It’s National Coffee Week! Coffee is now the most popular drink world-wide.Every morning around 80% of British households kickstart their day off with an instant caffeine hit, collectively consuming around 95 million cups of coffee per day. Not that we need an excuse for our morning coffee, but there are a fair few benefits of that daily ritual when it comes to your health and your performance in the gym. So, how does caffeine actually work?
Well, caffeine has the ability to block the uptake of a chemical in the brain known as adenosine. Think of adenosine as a ‘sleep agent,’ accumulating and binding to sites on the brain (adenosine receptors) and then causing a slowing down in nerve cell activity. This change in pace make us feel drowsy, mentally fatigued and tired, a perfect cocktail to help us fall asleep. Across the night our brain washes away the accumulated adenosine ready for the next morning, and the process starts all over again.
To a nerve cell caffeine, looks like adenosine, which allows the caffeine to bind to its receptor site - it’s a battle between caffeine and adenosine and caffeine always wins. However, caffeine doesn't slow down a cell's activity like adenosine would, but rather speeds it up.
This increase in speed causes increases in communication between nerves, neurones and the four hemispheres of the brain. Our pituitary gland (the thermostat of our hormones) senses this increased activity and thinks some sort of emergency is about to occur, so releases a wave of stress hormones as defence, switching our system into "fight or flight" mode. We now have a heightened state of alertness and mental acuteness. You’re now like Bradley Cooper from the film Limitless when he took NZT-48.

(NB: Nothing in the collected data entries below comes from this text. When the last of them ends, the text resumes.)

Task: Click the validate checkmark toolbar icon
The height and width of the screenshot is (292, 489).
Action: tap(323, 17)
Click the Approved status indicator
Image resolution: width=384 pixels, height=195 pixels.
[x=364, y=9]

This new state brings about some rather impressive results when it comes to your performance in the gym. Struggling to see improvements in how much you can squat? Caffeine has been shown to improve strength and power in the lower body by up to 7%. In addition, it’s been shown to enhance both our aerobic and endurance capacity, providing a whopping 9% advantage compared to drinking water alone! And it effects don’t just stop there, as caffeine can help improve recovery between workouts, cutting post workout muscle soreness by almost 50%, which means you can could go back the next day and hit it hard.
There’s no doubt that caffeine acts as a truly remarkable ergonomic aid, enhancing strength, stamina and recovery but to see such effects on our performance the general recommendation is to consume between 3-9mg per kilogram of bodyweight. For an average 80 kg male this would equate to between 240 - 720mg, the equivalent of 4-12 Nespresso capsule shots. That’s a lot of coffee, and exactly why using coffee as a source of caffeine before a training session can be problematic.
With coffee you never know exactly how much caffeine you are getting, as factors such as the type of coffee bean and the roasting process can influence the amount of caffeine that ends up in your cup. One study found that the same coffee beverage obtained from the same cafe varied in its caffeine content by as much as 60%.
The second problem is the amount of coffee needed to drink to ensure you hit the appropriate caffeinated threshold. In most cases this would be an average of two large Americanos, which could leave you needing to dash off for frequent trips to the bathroom* during the training session. As a result, caffeinated sources in the form of tablets, gum or gels are generally recommended over coffee itself.
However, this is National Coffee Week and despite coffee not being the most appropriate source of caffeine, it does provide us with a host of additional advantages that pills and gels cannot.
This may come as a surprise to you, but coffee is our main supply of antioxidants. In fact, studies show most people get more antioxidants from drinking coffee than both fruits and vegetables combined! Up to 79% of our dietary antioxidants come from beverages such as coffee, tea and red wine, with a surprisingly low amount coming from food, at just 21%. These antioxidants are very useful at neutralising free radicals and preventing oxidative stress.
You then have the polyphenols which give coffee that characteristic and rich smell. It’s been suggested these polyphenols may help to prevent a number of diseases such as heart disease and cancer, with the majority of findings showing they reduces blood glucose, and possibly lead to a 40% lower risk of developing type 2 diabetes.
Coffee (and caffeine) can help you harness some truly remarkable gym results, but it’s not without its drawbacks when it comes to sleep quality. That’s a blog for another day, but I cannot stress how important getting a good night of sleep is as nothing quite rivals sleep’s impact on our body and mind. With that in mind, I’d urge you to stop your coffee intake at 11:00am, allowing time for the caffeine work its way through your system, ensuring you’re able to drift off peacefully and get a good night’s rest ready to “wake up and smell the coffee” the following morning.
*Coffee nor caffeine are not a diuretic like most people would make you believe as recent evidence indicates that a moderate daily coffee intake provides similar hydrating qualities to water.
And in case you were wondering, where the name “Americano” came about…
As the name suggests, the drink did originate from America. During the Second World War, American soldiers were served shots of Italian espresso on the front line, only to find it was too strong, so they requested for it to be served with more water - hey presto, the brith of the Americano.